- Extrait -
Le titre de cet article étant à la fois parfaitement réussi et complètement décevant face à la qualité de cet album de boogie-funk qui donne l’impression d’avoir été composé par un joggeur de Miami en cure de désintox que notre service comptabilité vous encourage à passer directement aux lignes ci-dessous pour un plaisir toutes taxes comprises.

Krikor n’est pas à proprement parler un homme de l’époque.

1. Il a débuté sa carrière voilà 20 ans, en pleine épiphanie de la French Touch.

2. Ses apparitions sont à peu près aussi rares que celles de la Vierge Marie ou des Daft à visages découverts, et l’on vous met au défi de mentaliser sa tête (pas la peine, vous avez perdu).

3. Chacune de ses productions semble aller à contre courant des tendances, des goûts du public de masse (ce gros mot).

C’est à tel point que son affiliation (vraie ou pas) à l’écurie Tigersushi donne l’impression que cette bande de tripoteurs de boutons, de sons, de nappes de synthés est l’équivalent de l’armée des douze samurais se battant contre une horde de lémuriens trisomiques disposant de la bombe H.

En clair, et si l’on s’en tient aux caciques sociaux en vigueur actuellement, Krikor ne buzze pas. Sa musique sonne moins fort qu’un réveil ; et les chances que les médias anglo-saxons ayant pignon sur rue s’en emparent sont aussi faibles que celles permettant d’espérer que Joakim devienne un jour Président de la Corée du Nord.

- Lignes de l'exercice -
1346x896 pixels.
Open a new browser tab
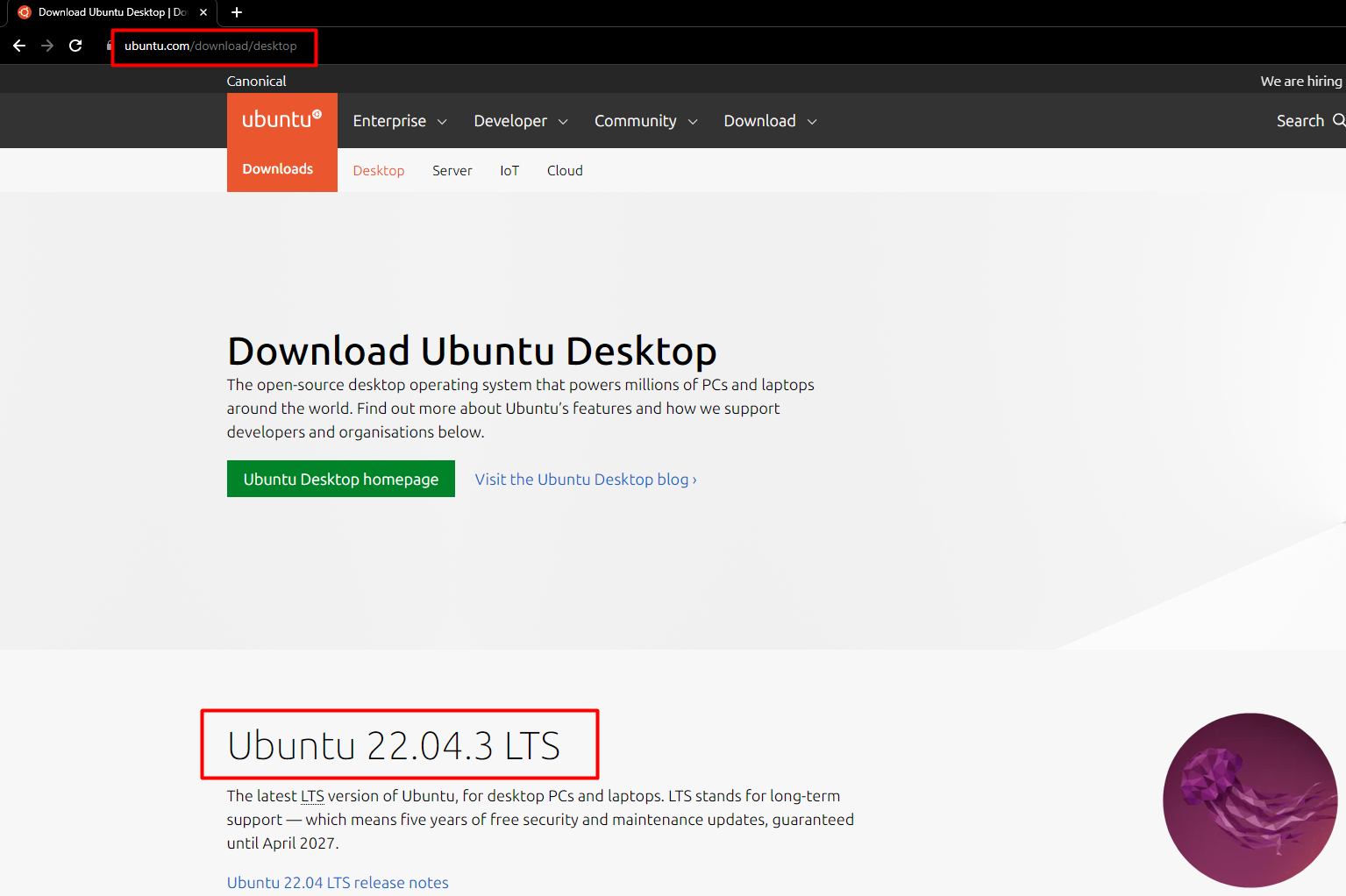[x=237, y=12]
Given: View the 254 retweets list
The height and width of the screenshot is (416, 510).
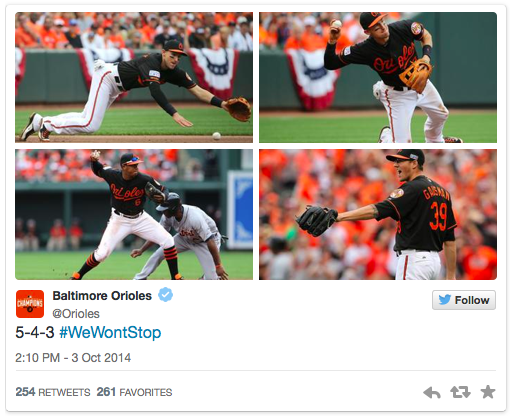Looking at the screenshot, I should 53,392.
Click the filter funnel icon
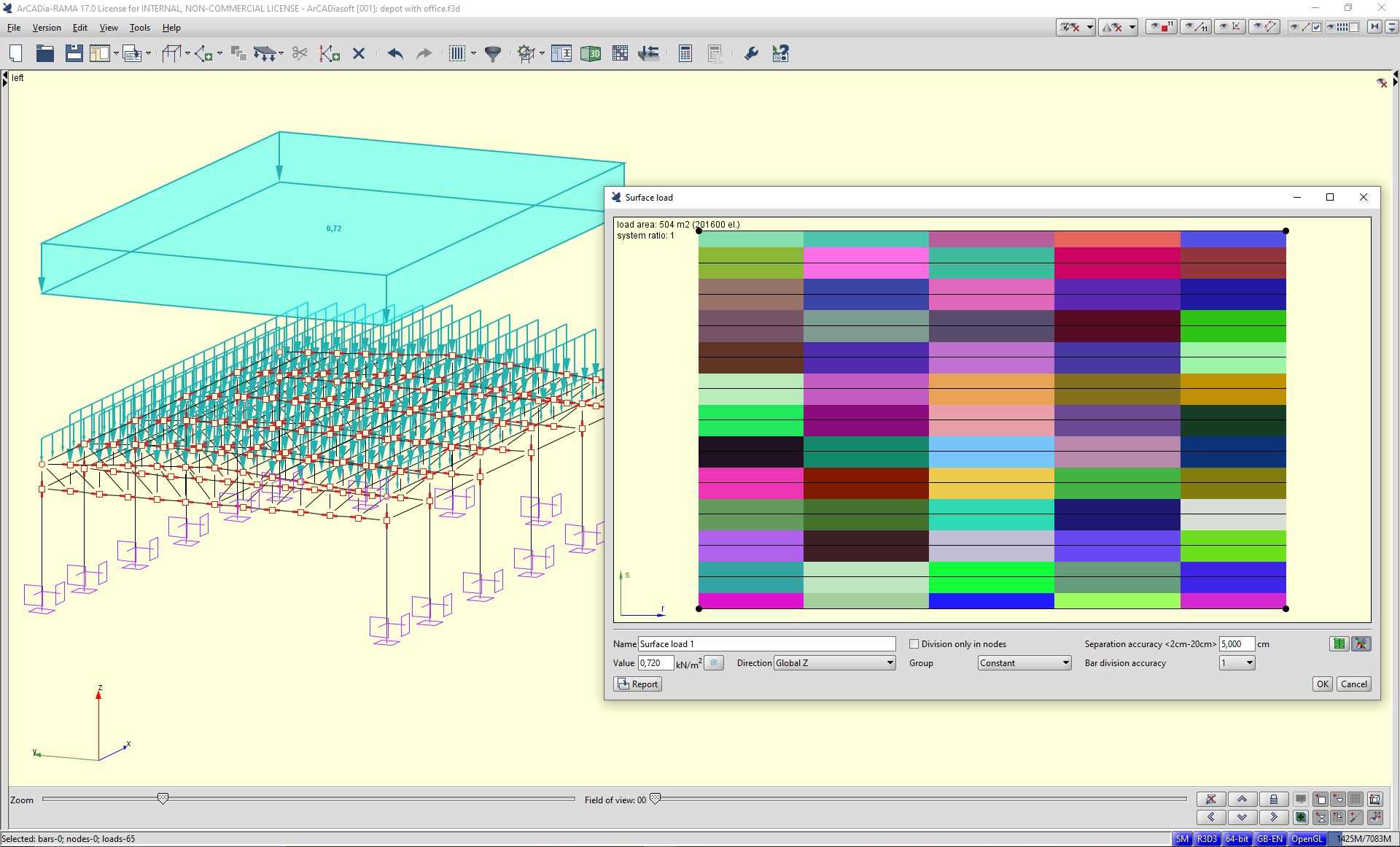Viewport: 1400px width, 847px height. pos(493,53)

- Consignes -
• a. Reproduisez mot pour mot l'ensemble des lignes de l'exercice, en omettant les images.
• b. Poursuivez la critique de l'album de Krikor après sa dernière phrase.
La critique et les lignes constituent deux sources distinctes.

- Réponses par consigne -
• a.
1346x896 pixels.
Open a new browser tab
[x=237, y=12]
Given: View the 254 retweets list
The height and width of the screenshot is (416, 510).
Looking at the screenshot, I should 53,392.
Click the filter funnel icon
Viewport: 1400px width, 847px height. pos(493,53)

• b.
Pourtant,
pourtant,
pourtant.

« Pacific Alley », bien que l’album entre dans un genre vu et revu (le film noir californien synthétique contemporain, en gros : DRIVE), s’avère parfaitement en phase avec les usages sociaux de l’époque ; c’est un disque de réseau social aurait-on envie de rajouter, parfait pour divaguer aux doux sons de la vaporwave sur Instagram, c’est à la fois le vertige du vide sublimé par le souvenir erroné d’une décennie fantasmée à l’envers (les années 80), et le jus pressé de ces années où les costards blancs de Don Johnson faisaient croire à 10 gamins dans le monde que c’était cool de grandir en 1986. C’était faux, bien sûr (il y avait Indochine), mais cette persistance rétinienne donne droit, 30 ans plus tard, à un révisionnisme concordant en tout point avec l’époque, à la fois touchée par la nostalgite aigüe et fascinée par la musique ample et large comme une autoroute à six voies californienne.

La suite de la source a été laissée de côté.